## YOUR ASSIGNMENT
Each line from the one with "Viewport: 700px width, 446px" to the final line of the data must be reproduced exactly, and no other line may appear.

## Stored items
**********

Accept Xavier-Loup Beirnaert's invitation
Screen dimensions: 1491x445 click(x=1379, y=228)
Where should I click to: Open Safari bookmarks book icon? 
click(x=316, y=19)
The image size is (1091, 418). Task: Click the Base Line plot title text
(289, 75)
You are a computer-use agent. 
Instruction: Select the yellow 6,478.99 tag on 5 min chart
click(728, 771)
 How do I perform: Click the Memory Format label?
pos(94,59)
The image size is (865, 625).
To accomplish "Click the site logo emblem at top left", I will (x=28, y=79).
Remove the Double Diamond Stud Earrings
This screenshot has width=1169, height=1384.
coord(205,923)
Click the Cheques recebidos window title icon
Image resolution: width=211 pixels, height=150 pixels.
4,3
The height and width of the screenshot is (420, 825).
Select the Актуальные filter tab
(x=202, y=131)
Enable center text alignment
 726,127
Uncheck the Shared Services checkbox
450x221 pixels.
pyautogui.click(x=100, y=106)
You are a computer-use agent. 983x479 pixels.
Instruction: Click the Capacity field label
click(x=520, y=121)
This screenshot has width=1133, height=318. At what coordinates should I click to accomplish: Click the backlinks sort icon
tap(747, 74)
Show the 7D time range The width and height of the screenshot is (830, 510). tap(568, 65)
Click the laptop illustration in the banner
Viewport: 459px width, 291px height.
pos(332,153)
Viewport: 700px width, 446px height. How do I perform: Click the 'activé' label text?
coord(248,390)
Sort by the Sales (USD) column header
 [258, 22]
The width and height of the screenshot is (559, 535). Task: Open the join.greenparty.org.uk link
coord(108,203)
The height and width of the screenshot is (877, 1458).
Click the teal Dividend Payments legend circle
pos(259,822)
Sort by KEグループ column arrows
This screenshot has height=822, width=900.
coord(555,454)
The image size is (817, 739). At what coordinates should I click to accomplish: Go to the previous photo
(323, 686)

**********

## ANSWER BELOW
Viewport: 700px width, 446px height. How do I perform: Click the 'activé' label text?
coord(248,390)
Sort by the Sales (USD) column header
 [258, 22]
The width and height of the screenshot is (559, 535). Task: Open the join.greenparty.org.uk link
coord(108,203)
The height and width of the screenshot is (877, 1458).
Click the teal Dividend Payments legend circle
pos(259,822)
Sort by KEグループ column arrows
This screenshot has height=822, width=900.
coord(555,454)
The image size is (817, 739). At what coordinates should I click to accomplish: Go to the previous photo
(323, 686)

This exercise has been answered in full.